*****  
 
「遠山、大丈夫?」  
 ふらふらと覚束ない足取りの私の頭上から声が降る。  
 答える代わりに頷いてみせたものの、かくんっと思っていた以上に私の頭は縦に振れて、その弾みで私は長谷君の腕に頭をぶつけた。  
「う? ……ごめん?」  
「いいけど。遠山、ほんっと酒弱かったんだな」  
 30センチの身長差のある私を見下ろす長谷君の顔は、穏やかな苦笑に満ちている。  
 店に入ったのは夕方なのに、今はもう終電も間近な時間帯。  
 あれから色々と濃い話――実は長谷君はタチもネコもいける、とか。
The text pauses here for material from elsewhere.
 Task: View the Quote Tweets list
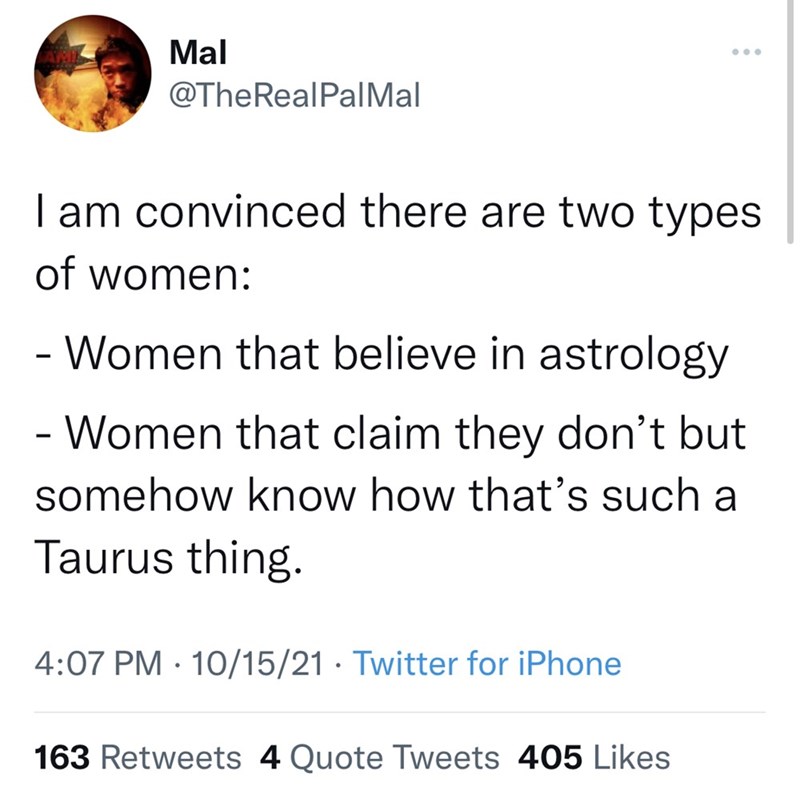(394, 758)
初めて男にホられた時は痛みで二日ほど引きこもった、とか――で盛り上がり、気付けばこんな時間になっていた。  
 普段ならお酒は二杯で止める私だけど、今日は調子に乗りすぎた。  
 長谷君に付き合ったからってのもあるし、何となく理性を保っていたくなかったってのもある。話が濃かっただけに尚更。  
 だからついつい、四、五杯も飲んじゃったんだけど。  
 う〜……地面がゆらゆらしてる…。  
「帰れそうか?」  
 分かりません。  
 何せこんなに飲んだのは久し振り。今ならまだ電車に間に合うだろうけど、寝ちゃう可能性は限りなく高い。  
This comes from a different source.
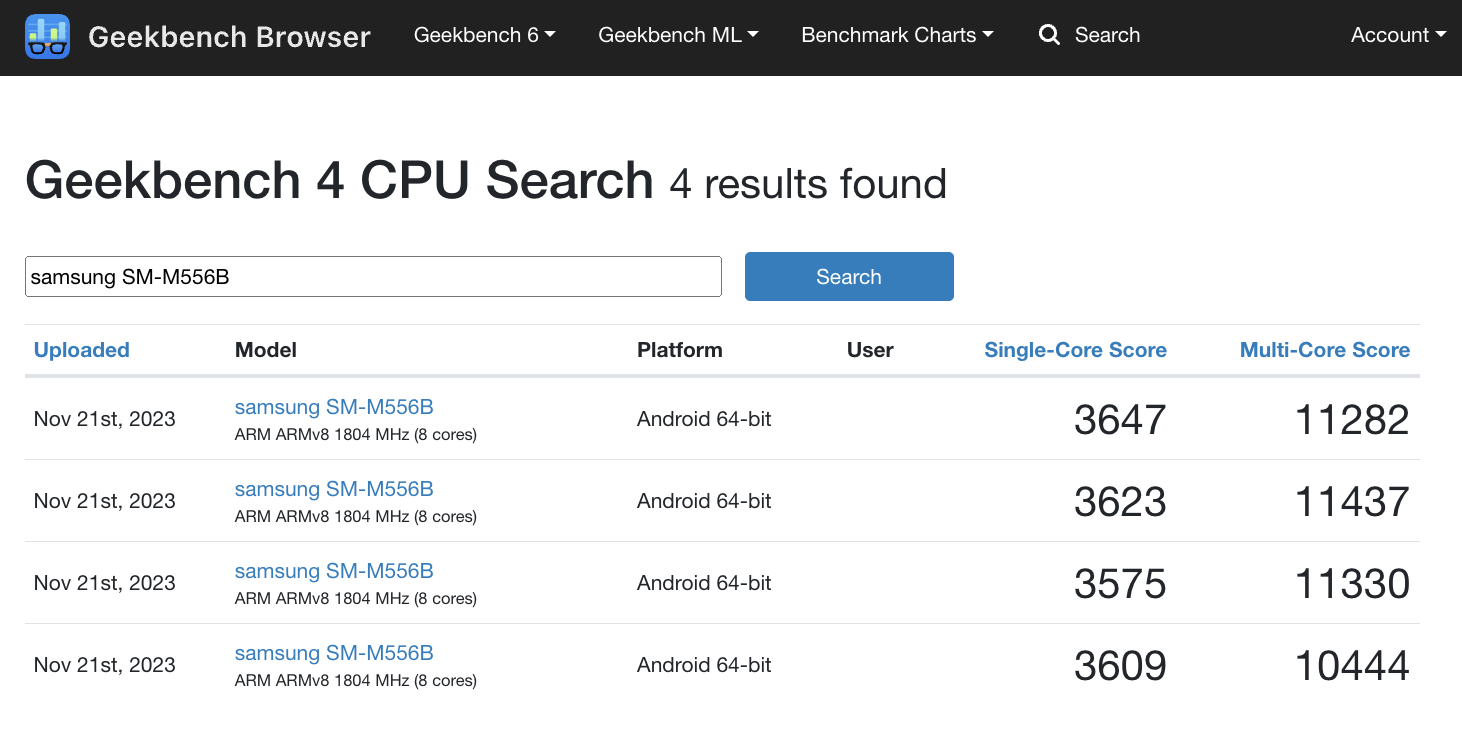This screenshot has height=730, width=1462.
Task: Sort results by Multi-Core Score
Action: [x=1324, y=350]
 乗り過ごして終点まで行っちゃったら、ここからタクシーに乗る、その倍以上のタクシー代が掛かる。元々、ここから家に帰るタクシー代すら持ち合わせて無いんだけどね。  
「分かんない……」  
 長谷君の腕を掴んで首を左右に振る。頭は重くて持ち上がらないから、長谷君の表情は見えない。  
「分かんないって……」  
 参ったな……と長谷君が呟く。  
 ええ、参りました。まさか自分でも、こんなことになるとは思ってませんでした。反省。  
 幸いなのは、酔うと吐き気より眠気が勝つタチってことぐらい。  
「遠山、歩ける?」  
 立っていても体の揺れる酔っぱらいの私に、長谷君は腕を貸したまま、体を屈めて私の顔をのぞき込んだ。  
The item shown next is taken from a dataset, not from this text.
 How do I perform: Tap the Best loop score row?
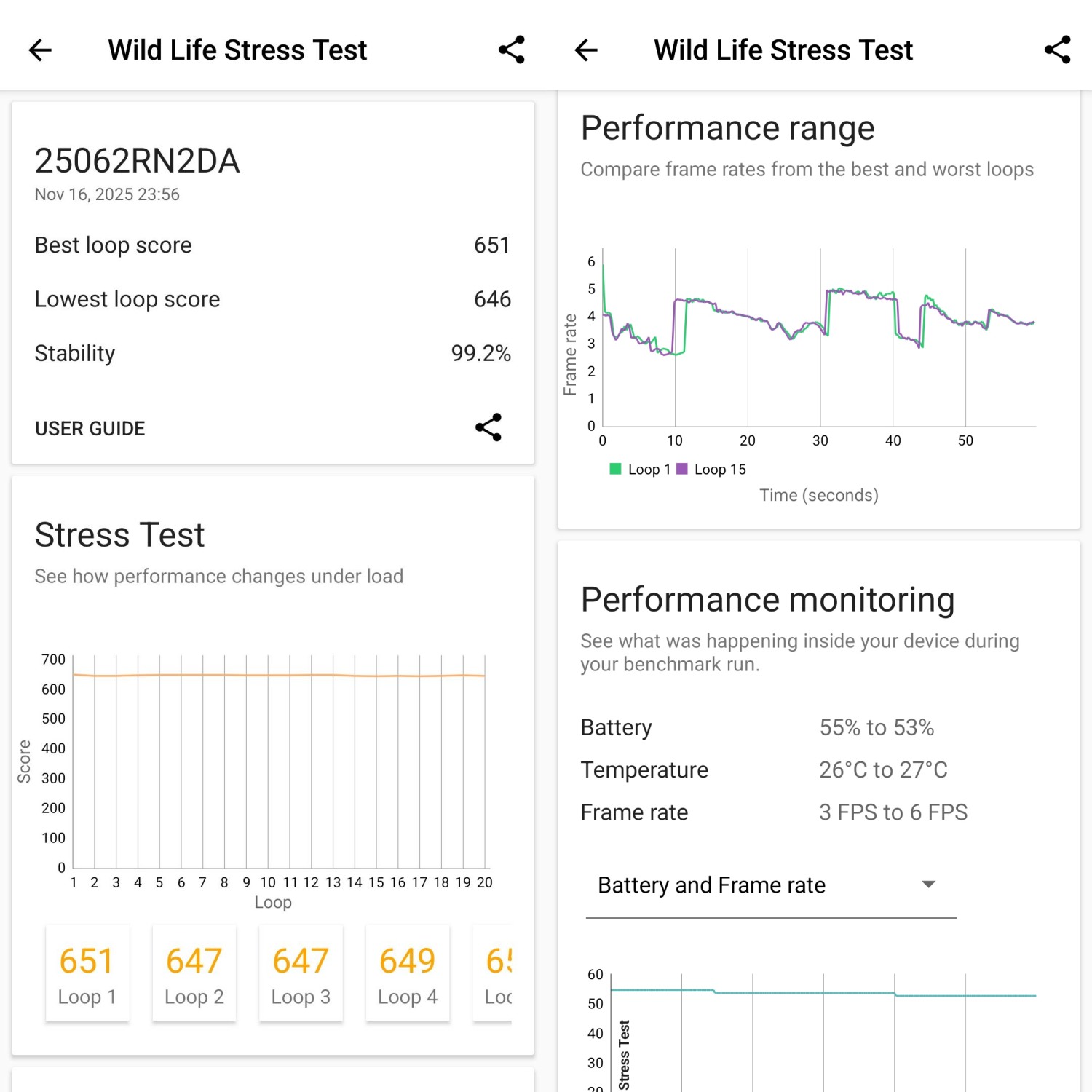click(x=272, y=245)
 私よりも遙かに飲んでるはずなのに、その顔はいつもと変わらない。不公平だ。  
 
「う〜……」  
 たぶん、と言いたかったけど、言葉よりも声が先に出る。  
 それで意味が伝わったとも思えないけど、長谷君は苦笑したまま、もう片方の手で私の頭をぽんぽんと叩いた。  
「もうちょっとだけ頑張れ」  
「うい……」  
 励まされたのか、呆れられてるのか。かくんっと頭を縦に揺らした私を見て、長谷君は私に腕を貸しながら、ゆっくりとした歩調で歩き出した。  
 眠い。  
 暑い。  
 蒸し暑い夏の夜に、お酒の回った体はぽかぽかを通り越していて、その暑さにくらくらする。  
 ああカミサマ、どうして人は調子に乗ったりするんでしょう。  
 今日はこんなに飲むつもりは無かったのに。  
 明日のバイトが遅番だったことすらも、今の私にはカミサマの意地悪としか思えません。  
 早番だったら、こんなに飲み過ぎることもなかったのに。  
 ああカミサマ、ひどいです。  
「遠山、重い」  
「うー……」  
 殆ど長谷君にしがみつきながら、よろよろと歩く酔っぱらいが約一名。  
 どこをどう歩いているのかすら分からないけど、今の私には長谷君の腕だけが頼みの綱。はぐれないようにと必死にしがみついている私に、長谷君は変わらず優しかった。  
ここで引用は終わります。